While he was down there, apparently, the Colonel got mad and the Tigers started losing. The statue was retrieved in 2009, missing an arm and its glasses—but the Tigers haven’t won the Japan Series since ‘85. Still, this is exactly the kind of bizarre and nonsensical baseball trivia that got my friends on board with attending a Tigers game in particular.

Ivy growing on the entrance to the museum

3) Hanshin Koshien Stadium is the oldest ballpark in Japan

I was surprised to learn the earliest version of the aforementioned Glico sign went up in 1935, but Hanshin Koshien Stadium, where the Tigers play, is even older. Built in 1924, it’s only 12 years younger than America’s oldest baseball stadium, Fenway Park in Boston. It’s completely outdoors, which was perfect on a mid-April day.

I thought I lucked out with seats (in the “Alps” area above first base), but fans have since assured me there are no bad seats in the house. How comfortable those seats are is a different story. While the stadium has certainly been redone several times since 1924, attendees still sit on backless benches, not chairs.

Since the stadium is so old, it even has a museum. I learned that Babe Ruth played at Koshien Stadium near the end of his career. There was also an exhibit that showed all the times Koshien has been featured in anime and manga (since national high school baseball tournaments take place there in real life, it’s a lot of them).

______

_ASSIGNED TASK 1:_
Answer these from the piece on Koshien Stadium:
(a) In what year was the statue retrieved?
(b) In what year was Hanshin Koshien Stadium built?
(c) What do attendees sit on at the stadium?
_ASSIGNED TASK 2:_ Pick up the piece on Koshien Stadium after its final sentence and carry it on in the same voice.
The rows below are not used for anything here.

_INFORMATION GIVEN:_
______

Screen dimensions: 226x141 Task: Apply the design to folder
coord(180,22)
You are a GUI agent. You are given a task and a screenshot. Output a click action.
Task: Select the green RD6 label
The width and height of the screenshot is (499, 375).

______

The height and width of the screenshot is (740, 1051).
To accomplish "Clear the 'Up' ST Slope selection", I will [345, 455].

______

_EXPECTED ANSWER 1:_
(a) 2009
(b) 1924
(c) Backless benches

_EXPECTED ANSWER 2:_
I used Koshien Stadium’s English-language instructions to buy tickets, and they were relatively affordable (about $25 per person). There was even a special deal for foreigners: buy a game ticket and a stadium museum ticket (about $5) and get a free Tigers jersey. Walking with three other foreigners in Tigers jerseys, I think we made a lot of people’s day. More than anywhere else in Japan, I heard people talking about us: the gaijin-san in jerseys. And whenever the Tigers scored, drunk guys in business suits would come over and give us high fives.

Fans blowing up balloons ahead of the 7th inning…

4) Their fans have the most elaborate cheers

Before I left for Japan I thought it would be cool to memorize at least one Tigers cheer, but that was before I realized that cheering for sports teams in Japan is, pun intended, a whole different ballgame. Tigers fans have 29 different cheers, including individual cheers for certain players when they’re at bat, and some even have multiple verses. There was a designated cheering section at the game with people playing instruments and everything.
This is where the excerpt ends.